DESCRIPTION OF THE TASK: Print exactly the lines from the one containing "Given: Click the" through the last line of the entries below; the pictures stay out of the copy.

THE DATA:
= Beginning of Section =

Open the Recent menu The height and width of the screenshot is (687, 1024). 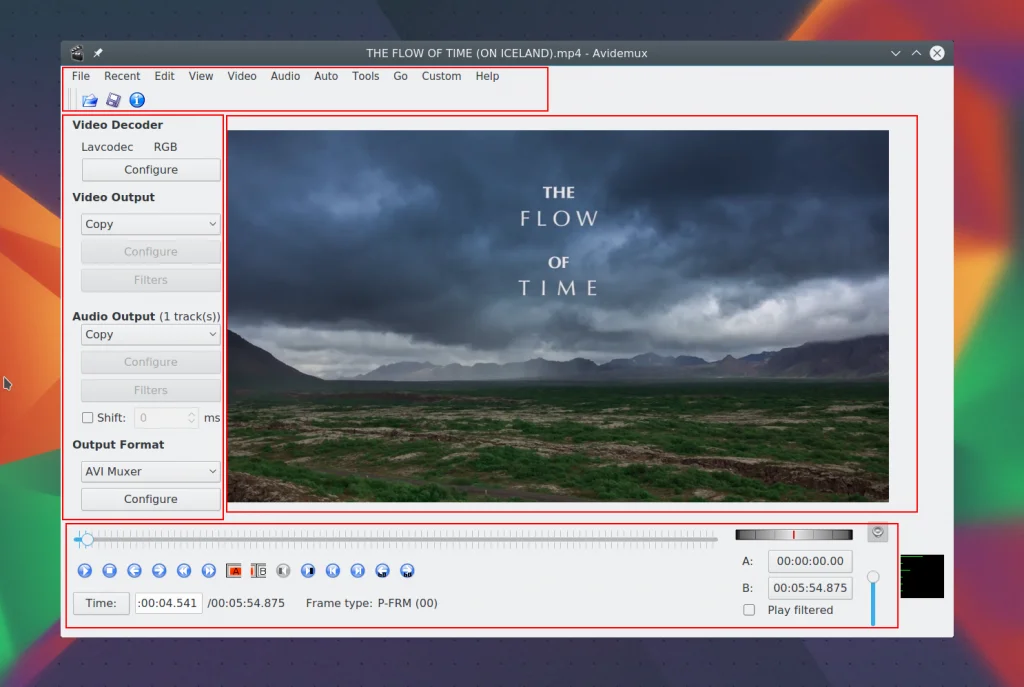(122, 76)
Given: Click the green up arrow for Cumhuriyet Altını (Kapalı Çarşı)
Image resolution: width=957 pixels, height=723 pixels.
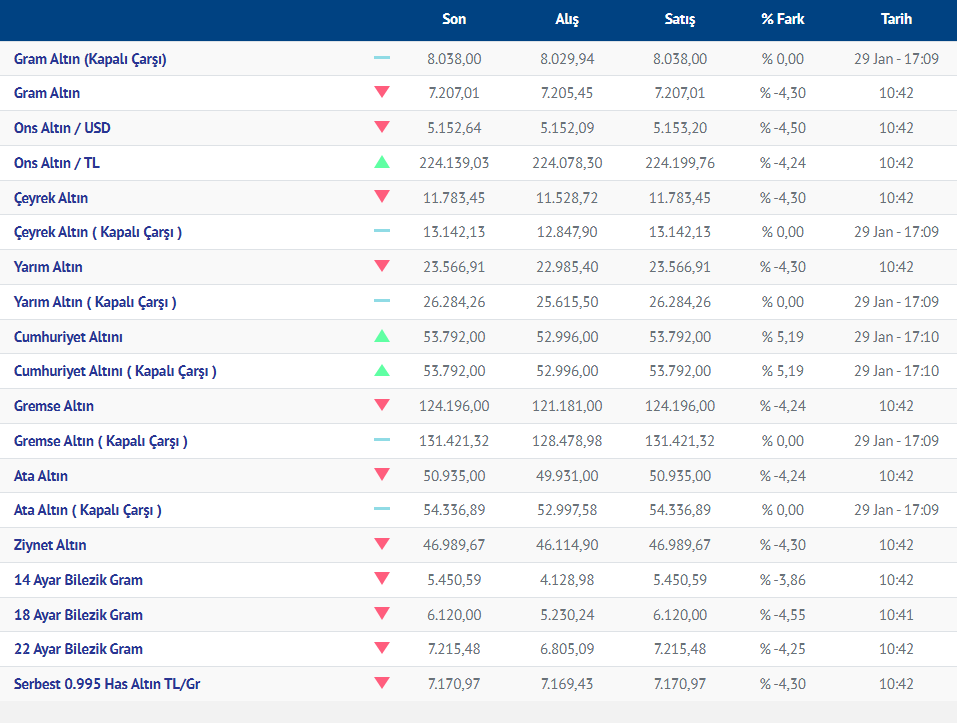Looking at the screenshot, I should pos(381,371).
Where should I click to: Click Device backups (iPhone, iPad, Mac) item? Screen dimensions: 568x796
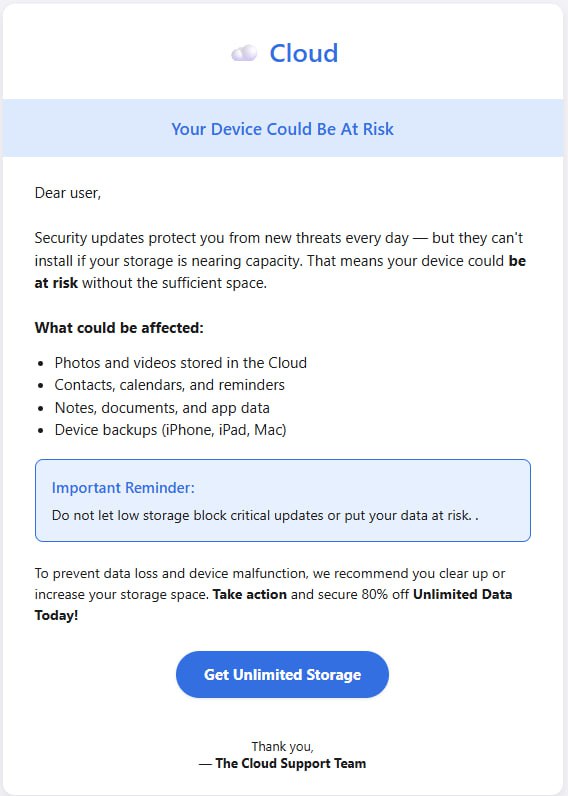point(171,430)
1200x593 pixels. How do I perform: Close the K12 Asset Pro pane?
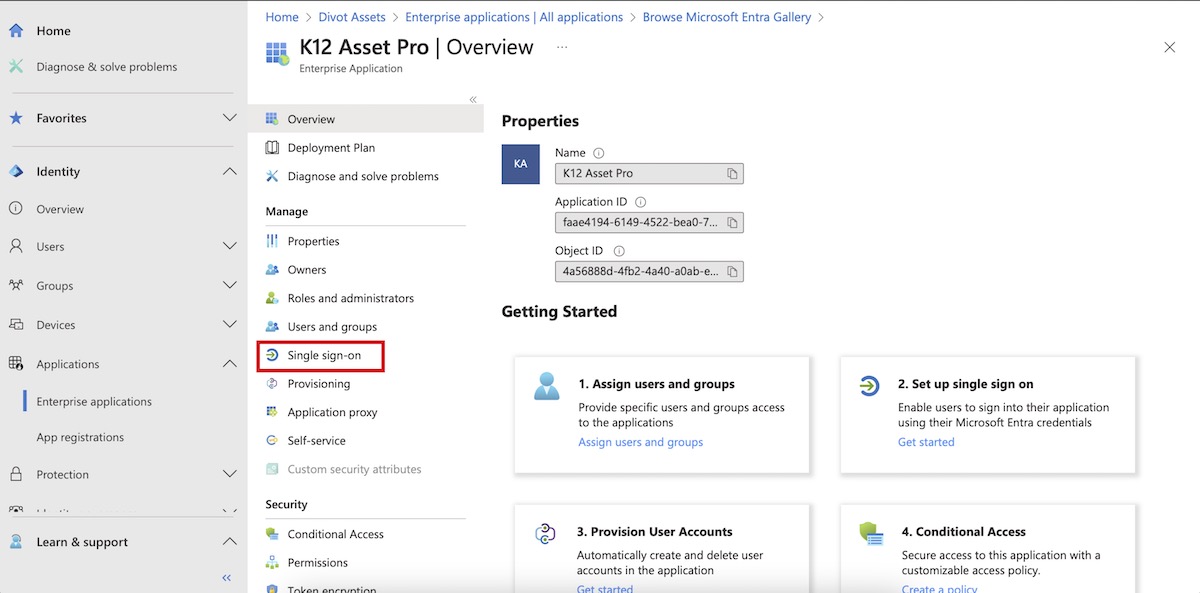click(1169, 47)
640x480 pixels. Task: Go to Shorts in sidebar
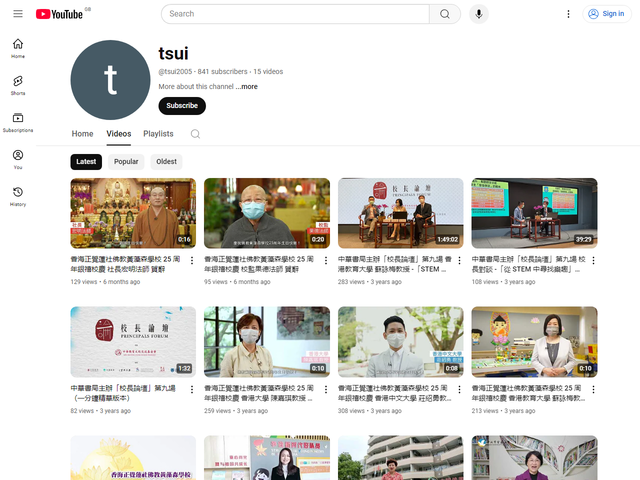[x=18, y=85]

= End of Section =

WRITTEN ANSWER:
Given: Click the green up arrow for Cumhuriyet Altını (Kapalı Çarşı)
Image resolution: width=957 pixels, height=723 pixels.
Looking at the screenshot, I should pos(381,371).
Where should I click to: Click Device backups (iPhone, iPad, Mac) item? Screen dimensions: 568x796
point(171,430)
1200x593 pixels. How do I perform: Close the K12 Asset Pro pane?
click(1169, 47)
640x480 pixels. Task: Go to Shorts in sidebar
[x=18, y=85]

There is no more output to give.